The right to remain silent under the Fifth Amendment to the United States Constitution provides a blanket shield giving you the right to say nothing that might incriminate you or that may in any way link you to a crime that’s been committed.
Stated another way, this important right means you are free to refuse to answer any questions that might in some way incriminate you or that could lead to evidence that could be used in an investigation of criminal charges. Obviously it would also be a major mistake to volunteer any information that could be used similarly.
The right to remain silent is also commonly referred to the right against self-incrimination.
Pleading “the Fifth,” means the freedom not to condemn yourself with your own words.
This is a right – although it is often referred to as a “privilege.”
The Right to Remain Silent – To Plead “The Fifth”
The right to remain silent – a right we hold sacred as American citizens – is well rooted in our country’s history. The United States Supreme Court paid honor to that right in the earliest decisions issued by the Court (1892):
The United States Supreme Court has stated that a claim of protection under the Fifth Amendment must be liberally evaluated, holding:
They made a judgment, and expressed it in our fundamental law, that it were better for an occasional crime to go unpunished than that the prosecution should be free to build up a criminal case, in whole or in part, with the assistance of forced disclosures by the accused. The privilege against self incrimination serves as a protection to the innocent as well as to the guilty, and we have been admonished that it should be given a liberal application..
The Accused’s Right To Remain Silent – Taking The Fifth Is” Personal”
In every Colorado criminal trial, the accused is advised separately as regards his right to testify or to remain silent (known as a Curtis advisement). Neither the Judge, the jury, the prosecution, nor even the Defendant’s own lawyer can force the Defendant to take the stand in his own trial.
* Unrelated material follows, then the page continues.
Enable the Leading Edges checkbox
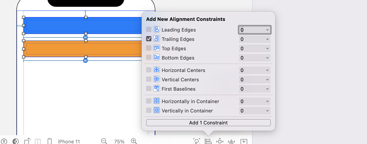The height and width of the screenshot is (144, 367). [149, 29]
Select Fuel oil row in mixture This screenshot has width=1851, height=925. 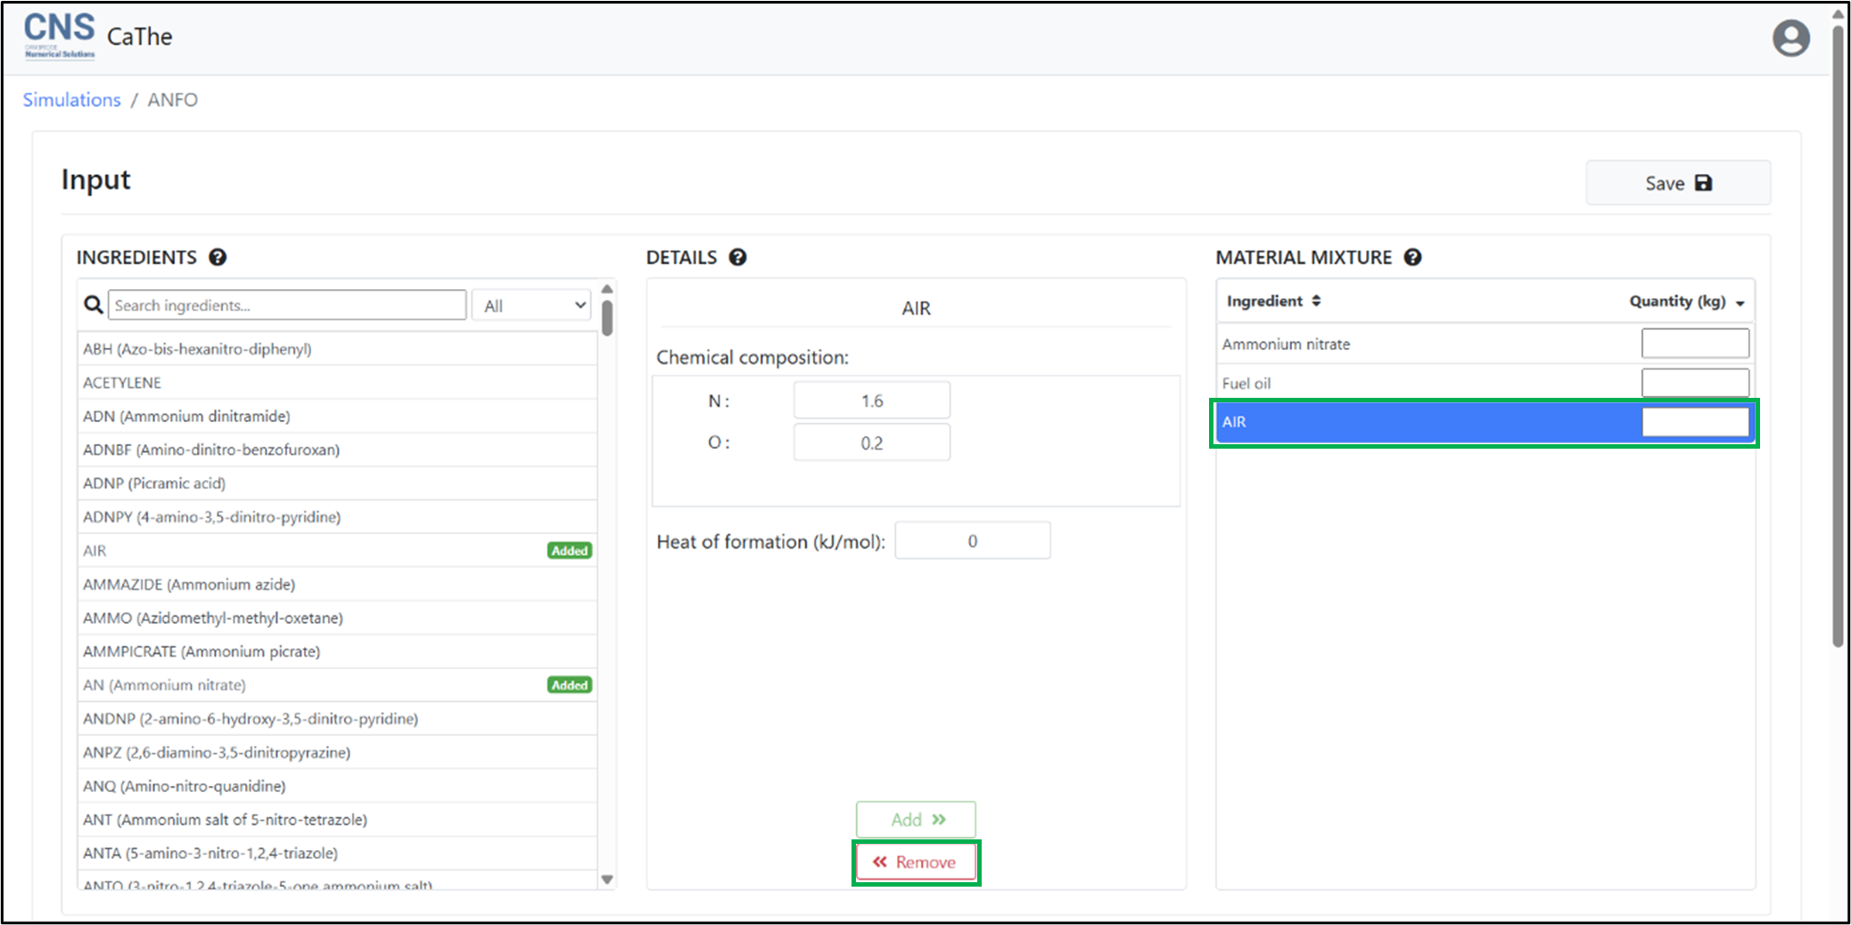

Not only is it the Defendant’s decision not to testify – jurors are carefully admonished that they cannot consider the decision not to testify in their deliberations.
On the other hand – if a Defendant chooses to take the stand in his trial, he has thereby “waived” his right against self-incrimination and is required to answer ALL questions like any other witness. Once waived, the right disappears for that trial or hearing.
The Right Of The Witness To Take The Fifth
Witnesses who have been subpoenaed to testify at trial may also “plead the Fifth” and refuse to answer certain questions if they believe the answers might incriminate them. A subpoena cannot deny a witness the right to plead the Fifth.
Here is how the right might be asserted:
“Relying on my rights under the Fifth Amendment to the Colorado and United States Constitution, I respectfully refuse to answer on the ground that the answer may tend to incriminate me.”
(or more simply)
“I refuse to answer on the ground of the Fifth Amendment…”
For The Witness – The Right Must Be Asserted At The End Of Every Question And May Not Be Asserted In Blanket Form
At trial the right to remain silent under the Fifth Amendment must be asserted after each question. A witness, with or without the advice of a lawyer to advise the witness, cannot just issue a “blanket assertion” that the witness claims the Fifth Amendment privilege.
While it may seem that asserting the Fifth after each question places an unfair burden on the Court and – plainly – is irritating to all participants, the “blanket refusal” that is accorded to the accused under the Fifth Amendment is not available to the witness who cannot refuse to answer “non-incriminating” questions. To do otherwise, exposes the witness to criminal contempt of court.
The Impact Of A Grant Of Immunity To The Witness Who Asserts The Fifth
The most powerful weapon in the prosecutor’s arsenal as against the Fifth Amendment right to remain silent – is the power to grant immunity to the witness and thereby compel the desired testimony. A District Attorney has the authority to immunize a witness from prosecution. From the moment a witness is immunized he or she is no longer subject to the danger of incrimination and must answer the questions posed. The right to assert the privilege simply “dissolves.”
The upside of a grant of immunity is that once given – no testimony or other information compelled under the grant of immunity “or any information derived from such testimony” may be used against the witness in any criminal case. The only exceptions to this rule are situations where the witness has committed perjury or where the witness fails or refuse to comply with the orders upon which immunity is granted.
Use or derivative use of immunized testimony means that anything that is produced under a grant if immunity such as leads derived directly from it — can never be used to prosecute that individual. This is a slippery area at best – as prosecutors often argue that the discovery of “independent evidence of crime” may later be used against the immunized individual.
Limits On Taking The Fifth In Colorado Criminal Investigations And Trials
The right against self-incrimination only extends to speech and not to “other information” that might lead to self-incrimination. There are many examples
If you are stopped in your car – you must produce your driver’s license, proof of insurance and registration. If you are placed under arrest you must allow yourself to be fingerprinted, in some cases provide a sample of your DNA, or in a vehicular homicide not refuse to have a sample of your blood taken. The Fifth Amendment guarantees the only the right to remain silent, it does not immunize you from being prosecuted.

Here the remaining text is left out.